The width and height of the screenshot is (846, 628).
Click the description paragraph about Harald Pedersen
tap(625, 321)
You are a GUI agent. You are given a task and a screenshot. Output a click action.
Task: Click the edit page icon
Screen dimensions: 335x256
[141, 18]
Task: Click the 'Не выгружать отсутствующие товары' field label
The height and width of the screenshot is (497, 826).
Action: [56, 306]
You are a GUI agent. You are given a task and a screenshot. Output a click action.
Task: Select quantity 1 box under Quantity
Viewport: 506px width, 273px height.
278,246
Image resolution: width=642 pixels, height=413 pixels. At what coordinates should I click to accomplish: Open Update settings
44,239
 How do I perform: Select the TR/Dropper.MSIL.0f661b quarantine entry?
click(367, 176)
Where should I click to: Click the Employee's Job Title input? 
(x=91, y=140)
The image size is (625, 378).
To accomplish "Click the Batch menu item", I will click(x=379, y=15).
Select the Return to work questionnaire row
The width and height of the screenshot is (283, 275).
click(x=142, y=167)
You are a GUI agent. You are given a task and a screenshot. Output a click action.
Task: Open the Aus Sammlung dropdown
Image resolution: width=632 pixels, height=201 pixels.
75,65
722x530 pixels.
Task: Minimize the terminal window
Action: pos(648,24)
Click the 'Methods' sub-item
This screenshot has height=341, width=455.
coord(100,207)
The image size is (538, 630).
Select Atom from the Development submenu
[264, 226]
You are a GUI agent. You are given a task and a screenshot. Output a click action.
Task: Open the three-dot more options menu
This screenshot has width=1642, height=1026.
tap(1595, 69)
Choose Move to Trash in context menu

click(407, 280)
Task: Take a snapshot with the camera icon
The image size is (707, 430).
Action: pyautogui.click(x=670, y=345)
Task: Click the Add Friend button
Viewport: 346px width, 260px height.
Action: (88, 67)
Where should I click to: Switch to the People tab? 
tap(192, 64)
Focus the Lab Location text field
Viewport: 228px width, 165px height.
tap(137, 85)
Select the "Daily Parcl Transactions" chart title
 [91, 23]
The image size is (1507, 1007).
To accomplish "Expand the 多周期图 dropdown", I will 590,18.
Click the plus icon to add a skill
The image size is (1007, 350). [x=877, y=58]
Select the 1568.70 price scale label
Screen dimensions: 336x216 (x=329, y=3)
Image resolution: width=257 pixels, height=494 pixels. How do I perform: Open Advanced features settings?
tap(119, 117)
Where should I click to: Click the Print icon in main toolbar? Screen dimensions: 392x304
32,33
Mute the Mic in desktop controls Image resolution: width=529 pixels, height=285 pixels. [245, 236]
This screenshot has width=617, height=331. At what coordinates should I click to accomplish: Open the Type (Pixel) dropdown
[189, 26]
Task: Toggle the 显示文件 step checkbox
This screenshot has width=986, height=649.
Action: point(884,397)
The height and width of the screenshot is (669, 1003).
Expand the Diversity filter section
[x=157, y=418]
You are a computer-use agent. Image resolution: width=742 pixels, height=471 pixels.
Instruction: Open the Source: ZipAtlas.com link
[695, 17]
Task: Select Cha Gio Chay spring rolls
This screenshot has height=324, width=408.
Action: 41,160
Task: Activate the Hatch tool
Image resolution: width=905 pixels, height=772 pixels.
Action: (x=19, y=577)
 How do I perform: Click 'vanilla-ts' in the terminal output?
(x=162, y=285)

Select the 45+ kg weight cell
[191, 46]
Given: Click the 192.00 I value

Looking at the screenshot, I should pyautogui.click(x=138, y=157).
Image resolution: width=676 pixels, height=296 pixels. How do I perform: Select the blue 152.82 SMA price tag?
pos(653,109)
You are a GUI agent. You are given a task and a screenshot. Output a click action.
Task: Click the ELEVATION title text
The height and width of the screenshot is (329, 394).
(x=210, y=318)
---
Reproduce each line above exactly.

RESULT BELOW —
The width and height of the screenshot is (846, 628).
Click the description paragraph about Harald Pedersen
tap(625, 321)
You are a GUI agent. You are given a task and a screenshot. Output a click action.
Task: Click the edit page icon
Screen dimensions: 335x256
[141, 18]
Task: Click the 'Не выгружать отсутствующие товары' field label
The height and width of the screenshot is (497, 826).
Action: [56, 306]
You are a GUI agent. You are given a task and a screenshot. Output a click action.
Task: Select quantity 1 box under Quantity
Viewport: 506px width, 273px height.
278,246
Image resolution: width=642 pixels, height=413 pixels. At what coordinates should I click to accomplish: Open Update settings
44,239
 How do I perform: Select the TR/Dropper.MSIL.0f661b quarantine entry?
click(367, 176)
Where should I click to: Click the Employee's Job Title input? 
(x=91, y=140)
The image size is (625, 378).
To accomplish "Click the Batch menu item", I will click(x=379, y=15).
Select the Return to work questionnaire row
The width and height of the screenshot is (283, 275).
click(x=142, y=167)
You are a GUI agent. You are given a task and a screenshot. Output a click action.
Task: Open the Aus Sammlung dropdown
Image resolution: width=632 pixels, height=201 pixels.
75,65
722x530 pixels.
Task: Minimize the terminal window
Action: pos(648,24)
Click the 'Methods' sub-item
This screenshot has height=341, width=455.
coord(100,207)
The image size is (538, 630).
Select Atom from the Development submenu
[264, 226]
You are a GUI agent. You are given a task and a screenshot. Output a click action.
Task: Open the three-dot more options menu
This screenshot has width=1642, height=1026.
tap(1595, 69)
Choose Move to Trash in context menu

click(407, 280)
Task: Take a snapshot with the camera icon
The image size is (707, 430).
Action: pyautogui.click(x=670, y=345)
Task: Click the Add Friend button
Viewport: 346px width, 260px height.
Action: (88, 67)
Where should I click to: Switch to the People tab? 
tap(192, 64)
Focus the Lab Location text field
Viewport: 228px width, 165px height.
tap(137, 85)
Select the "Daily Parcl Transactions" chart title
 [91, 23]
The image size is (1507, 1007).
To accomplish "Expand the 多周期图 dropdown", I will 590,18.
Click the plus icon to add a skill
The image size is (1007, 350). [x=877, y=58]
Select the 1568.70 price scale label
Screen dimensions: 336x216 (x=329, y=3)
Image resolution: width=257 pixels, height=494 pixels. How do I perform: Open Advanced features settings?
tap(119, 117)
Where should I click to: Click the Print icon in main toolbar? Screen dimensions: 392x304
32,33
Mute the Mic in desktop controls Image resolution: width=529 pixels, height=285 pixels. [245, 236]
This screenshot has width=617, height=331. At what coordinates should I click to accomplish: Open the Type (Pixel) dropdown
[189, 26]
Task: Toggle the 显示文件 step checkbox
This screenshot has width=986, height=649.
Action: point(884,397)
The height and width of the screenshot is (669, 1003).
Expand the Diversity filter section
[x=157, y=418]
You are a computer-use agent. Image resolution: width=742 pixels, height=471 pixels.
Instruction: Open the Source: ZipAtlas.com link
[695, 17]
Task: Select Cha Gio Chay spring rolls
This screenshot has height=324, width=408.
Action: 41,160
Task: Activate the Hatch tool
Image resolution: width=905 pixels, height=772 pixels.
Action: (x=19, y=577)
 How do I perform: Click 'vanilla-ts' in the terminal output?
(x=162, y=285)

Select the 45+ kg weight cell
[191, 46]
Given: Click the 192.00 I value

Looking at the screenshot, I should pyautogui.click(x=138, y=157).
Image resolution: width=676 pixels, height=296 pixels. How do I perform: Select the blue 152.82 SMA price tag?
pos(653,109)
You are a GUI agent. You are given a task and a screenshot. Output a click action.
Task: Click the ELEVATION title text
The height and width of the screenshot is (329, 394).
(x=210, y=318)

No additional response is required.